Wednesday, May 4, 2016

Violent, Poetic and Heartbreaking

John Hart
Macmillan Audio, Minotaur Books
January 2009

Twelve-year-old Johnny Merrimon's life and family have fallen apart in the year since the abduction of his twin sister, Alyssa. They know that it was an abduction because there was a witness. His father, unable to deal with his wife's blame over Alyssa's disappearance, left the family and has not been heard from since. His mother has descended into a fog of drugs and alcohol and fallen into a violently abusive relationship with the town's richest man. Johnny is left to fend for himself, doing the cooking and cleaning that gets done.
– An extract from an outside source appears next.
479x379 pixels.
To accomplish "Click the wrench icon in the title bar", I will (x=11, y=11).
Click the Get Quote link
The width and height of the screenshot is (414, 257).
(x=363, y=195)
His main mission, however, is to find his sister and somehow put his family back together. There are no limits to what Johnny is willing to do to find his sister. The ripples of the abduction have touched on other families as well in the small North Carolina town. The detective in charge of the case, Hunt, is obsessed both by the case and Johnny's mother, Catherine. Hunt's wife has left him and his son has changed completely, becoming distant and sullen. As the novel unfolds, long-hidden secrets come to light.

It took me years to get to this book; it has been sitting in my audible library since it was released. I started it several times but honestly, child abduction and parental abandonment are two circumstances that push all my buttons. I have read all of John Hart's books and loved them to a greater or lesser degree but somehow kept putting this one off. When I finally decided it was time, and past time, I was blown away by the poetry of John Hart's prose and the authenticity of the location and characters. I grew up in Eastern North Carolina myself, so I know the territory and the people, along with the small town pettiness that ends up somehow blaming the victims rather than the perpetrators. That pettiness, of course, is not confined to the South or North Carolina.
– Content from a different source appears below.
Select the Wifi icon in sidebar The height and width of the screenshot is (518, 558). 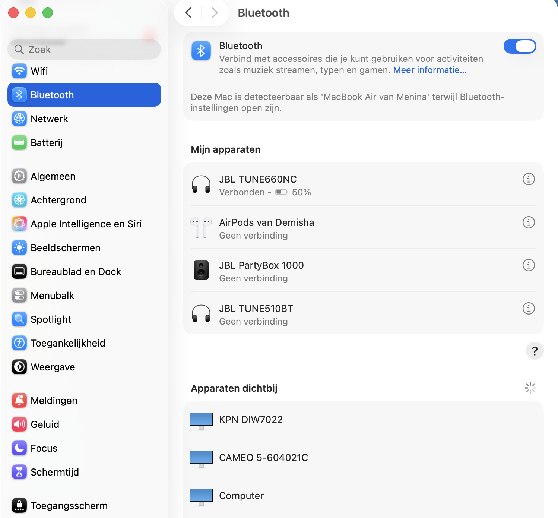[19, 71]
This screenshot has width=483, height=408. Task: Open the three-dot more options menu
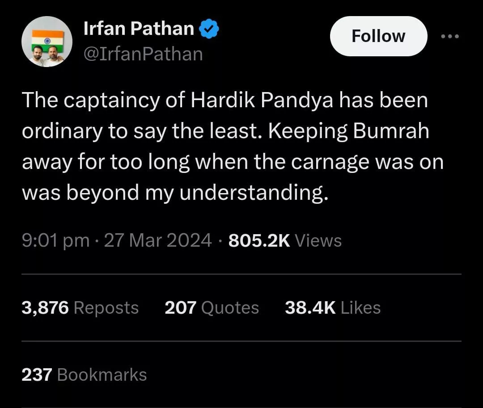[x=450, y=36]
The Last Child is a great crime novel, a little slow to start but once it hits its' stride it never lets up. It is meticulously plotted and full of surprises. I wavered about the rating because I felt that some of the circumstances were just a shade contrived and entirely too coincidental. I wasn't all that bothered while listening to the book, so I think I have to go with 5 Stars. The audio edition is superbly narrated by Scott Sowers and I highly recommend it.